Monday, July 28, 2008

Virtual Blood Sucking Goodness

Today I went to rent a game from Movie Gallery for the 1st time. I chose Movie Gallery because they are the only place that had Mister Mosquito. I choose Mister Mosquito because it is the only PS2 that I know that lets you play as a mosquito.

The price of renting the game is $6.99 for 7 nights. On a whim, and knowing that many places are trying to phase out their PS2 selection for PS3 games, I asked "This game wouldn't be for sale by any chance?" He checks his computer, laughs and announces that it is, in fact, for sale. The price to buy it was $4.99. I walked out of the store with my brand new copy of Mister Mosquito. Smile

Sunday, July 06, 2008

Just in case

I've done the math and crunched the numbers and there is a 99.99% chance that I will die. There are outliers such as Rapture or the remote possibilities that I will be bitten by a vampire and made immortal or gain immortality through other methods, but none of these seem likely. I've also concluded that there is a 97% chance that I will die in such a manner as a funeral is required. I suppose I could die in a zombie horde, alien invasion, or nuclear holocaust and that would prevent me from receiving a proper funeral, I think, but the odds of that are not too high. So, while I don't plan on dying anytime soon, I believe it makes sense to plan my funeral.
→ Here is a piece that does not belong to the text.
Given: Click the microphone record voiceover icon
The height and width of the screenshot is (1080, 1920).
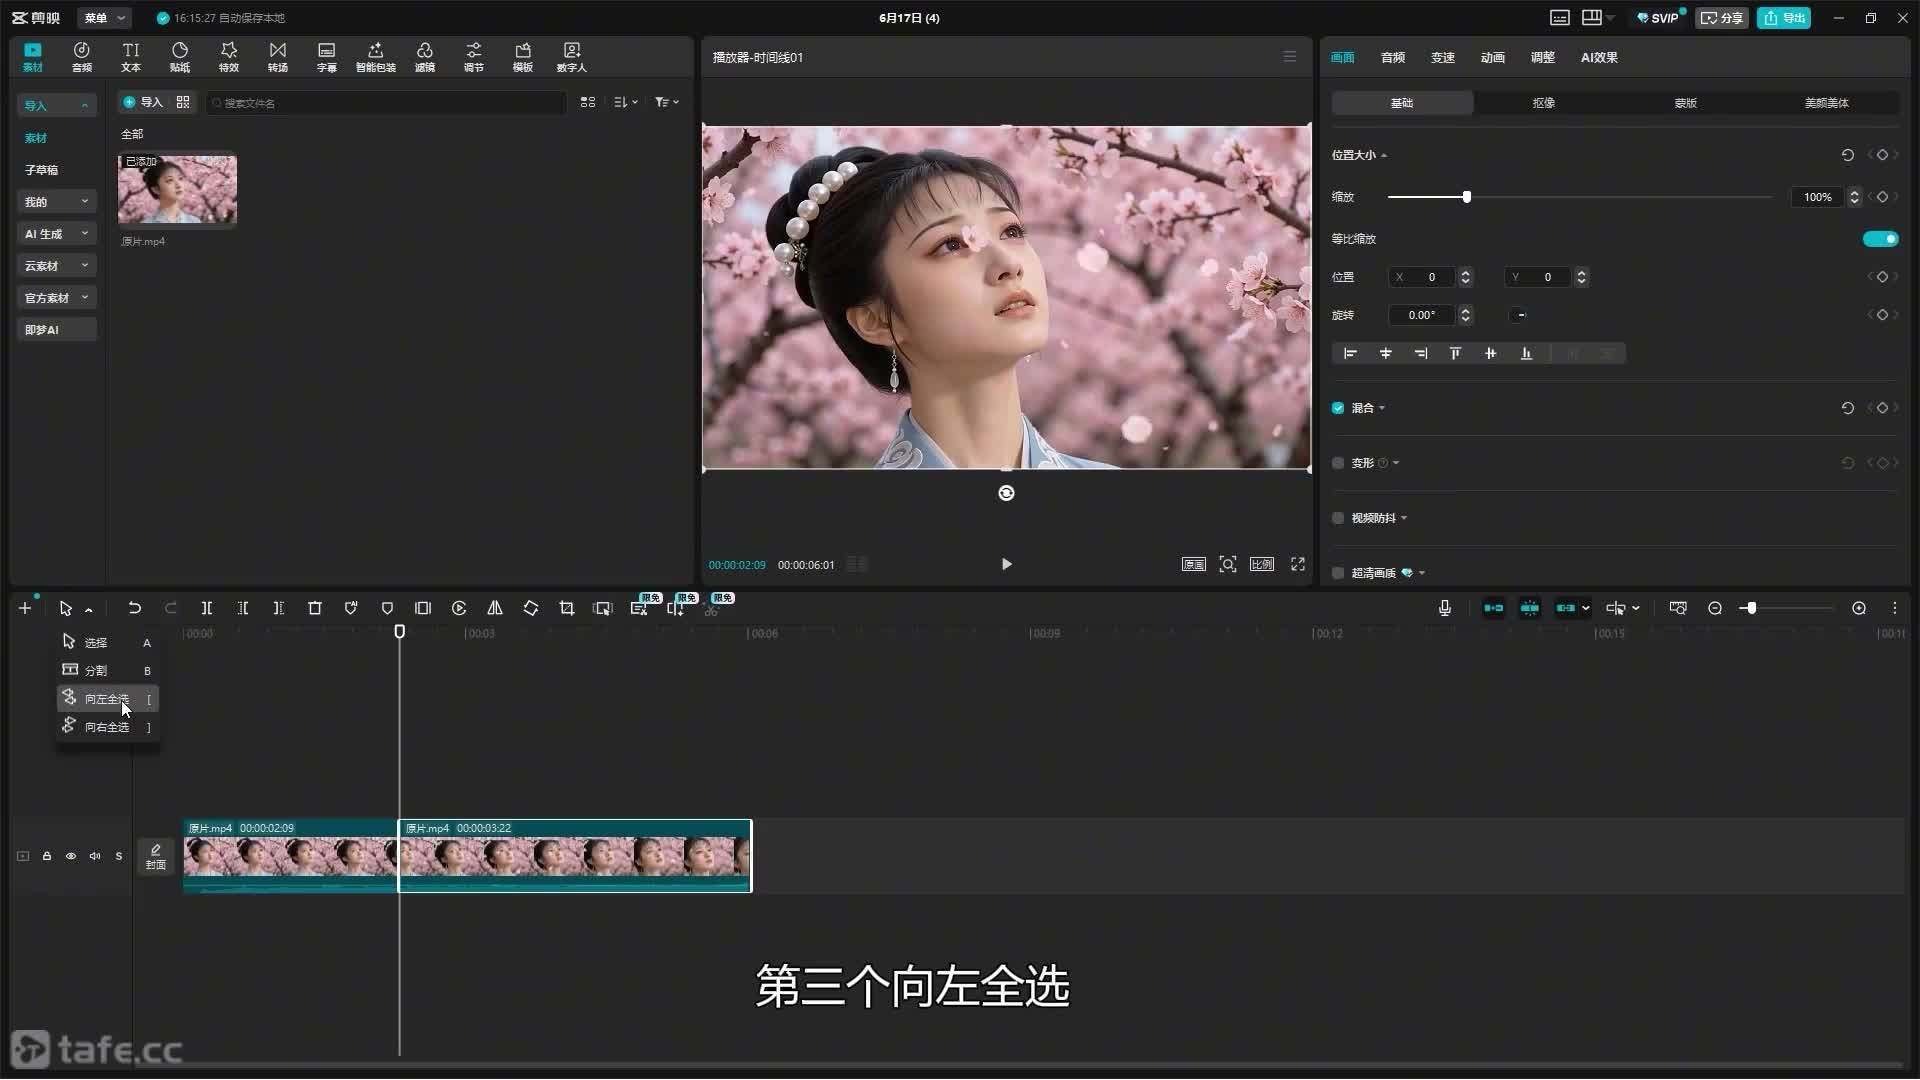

After all, it will be my last chance to really affect things on Earth, so I want to do it right.

First off, I've been to a few funerals. They are usually sad and somber and mostly all the same. This is very anti-llama. I try to bring joy and chaos and confusion to the world, none of which is really accomplished at your typical funeral. Therefore, a typical funeral won't do at all. I'll have to specially plan one.
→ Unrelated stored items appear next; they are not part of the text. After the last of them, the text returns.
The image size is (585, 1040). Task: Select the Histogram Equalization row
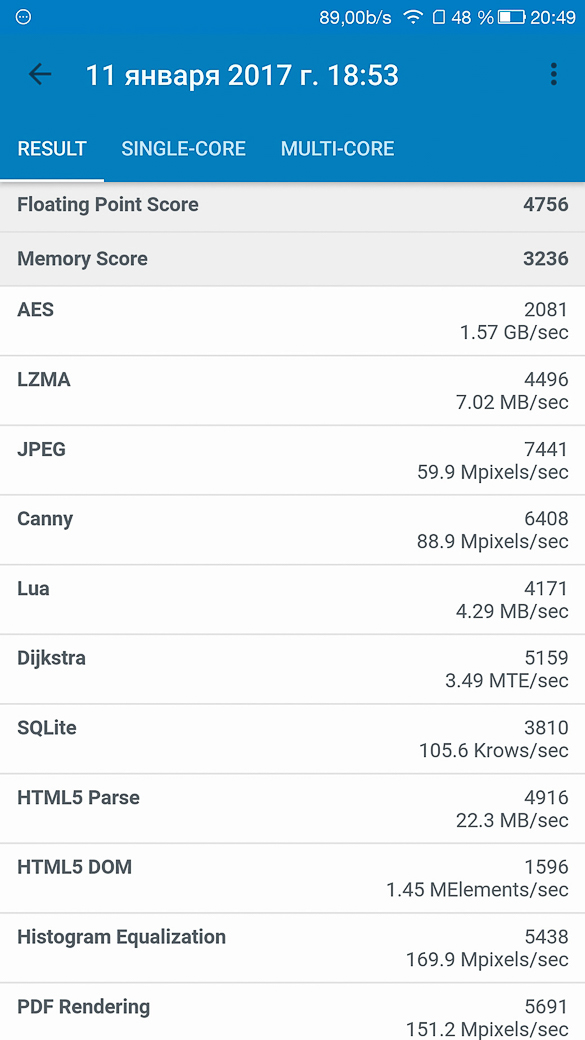click(292, 948)
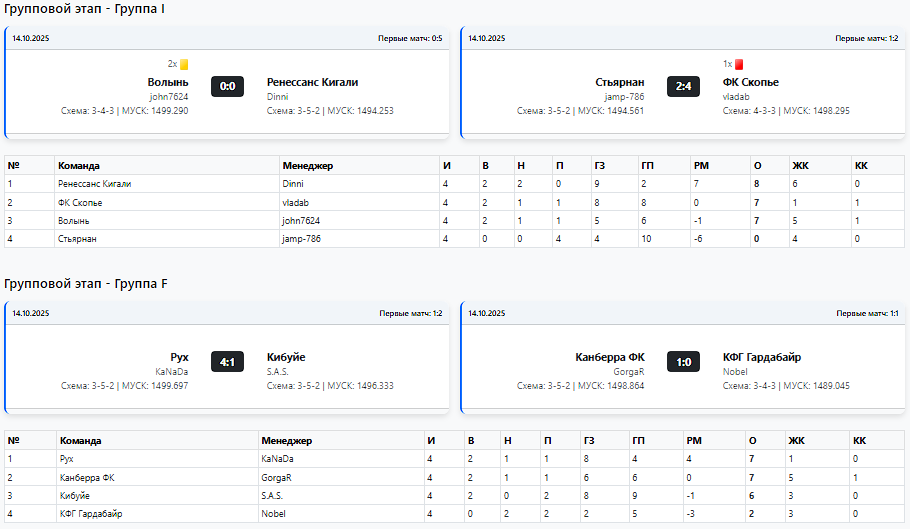The width and height of the screenshot is (910, 529).
Task: Select Стьярнан team name in the match card
Action: point(620,82)
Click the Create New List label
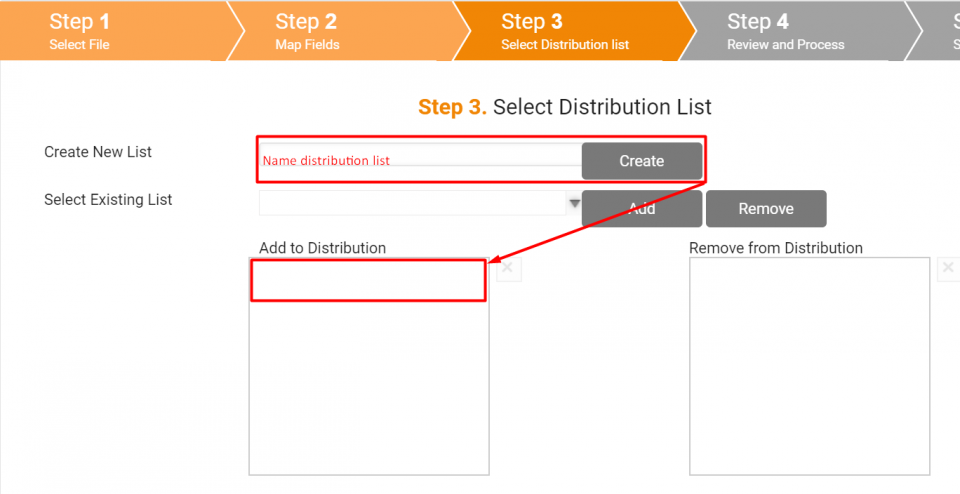 [98, 152]
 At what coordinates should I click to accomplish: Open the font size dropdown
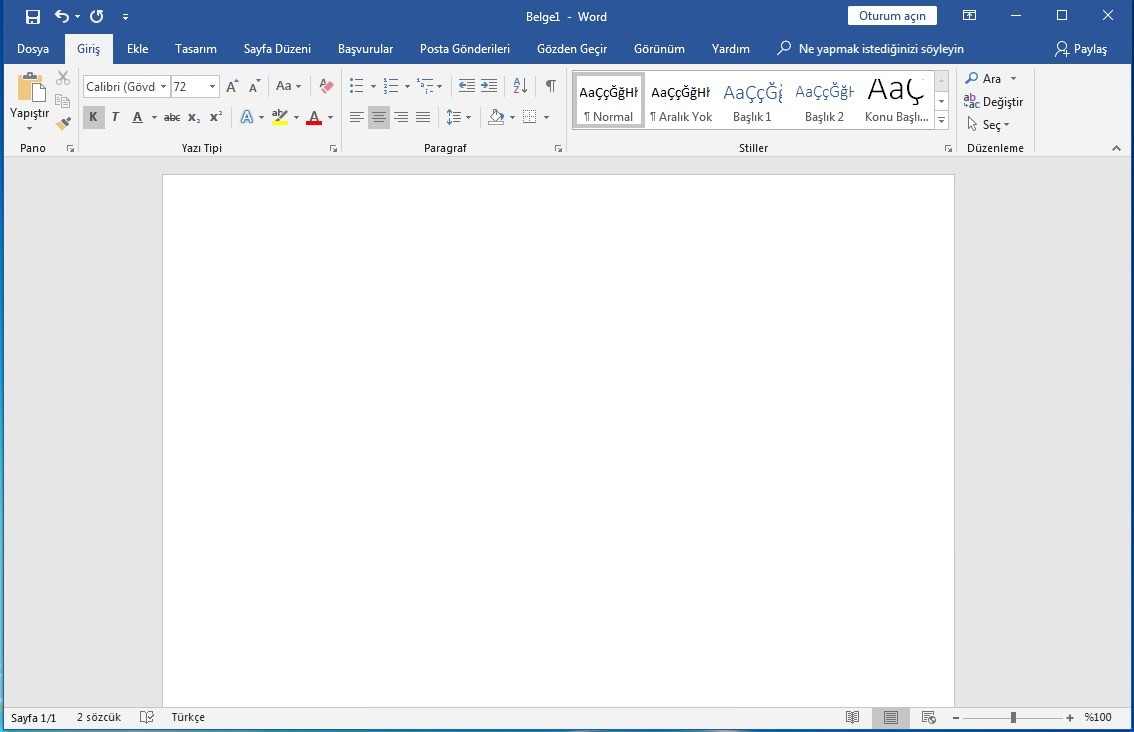click(212, 87)
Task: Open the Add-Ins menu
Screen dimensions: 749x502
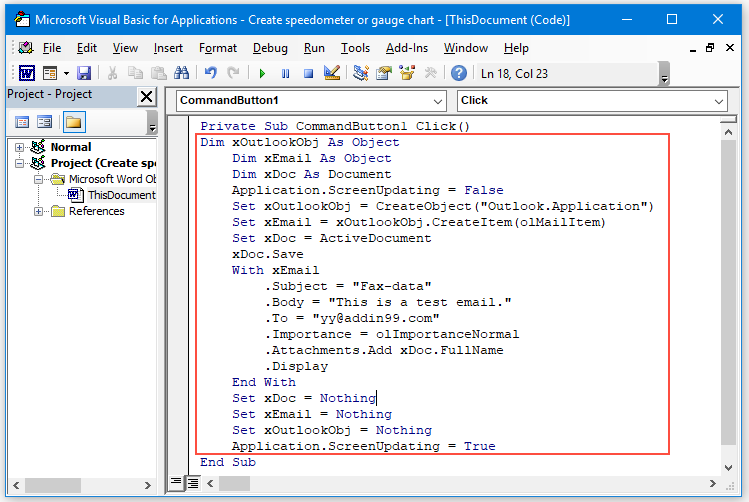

The visitation- The visitation is one of the more important parts of the funeral. Its where everyone hangs out and gets together. Its the most exciting portion of the funeral really, but its usually rather boring for children. Its rarely someone they know and standing around for an hour, being solemn is no fun. What we need is a way to entertain kids, raise money for charity, and make people go "What the Shock is wrong with this picture." I've talked with my roommate (ex-roommate) and he has agreed to run the "Poke a Dead Guy with a Stick" booth.

The plan is simple. Two pokes for a dollar is what people will be charged. We'll probably go with some blunt poking devices because I'd be really icky if I was actually punctured. I think a pool stick would work great, or maybe a nice long actual stick. All the proceeds will go to "LLamas for Lima" and will go to spreading happiness and llama joy. I also want to have some TV's brought in and playing kids movies off to the side somewhere. Movies playing will be Princess Bride, Emperor's New Groove, and Disney's Robin Hood. That should last the entire visitation. If it doesn't then we can always replay the movies. Also, lets have some decent snacks and beverages there. Root beer, lots of root beer.

The actual funeral I want done in much the same way. No more poking a dead guy with a stick because that would be rude to whoever is hosting my eulogy, but I do want snacks and drinks and movies playing off to the side for kids and anyone who "has to watch the kids" rather than hear someone talk about me. I suppose, I'd want a eulogy of humorous stuff, if people have any particularly funny stories about me that they'd like to share, or amusing quotes or pictures or something.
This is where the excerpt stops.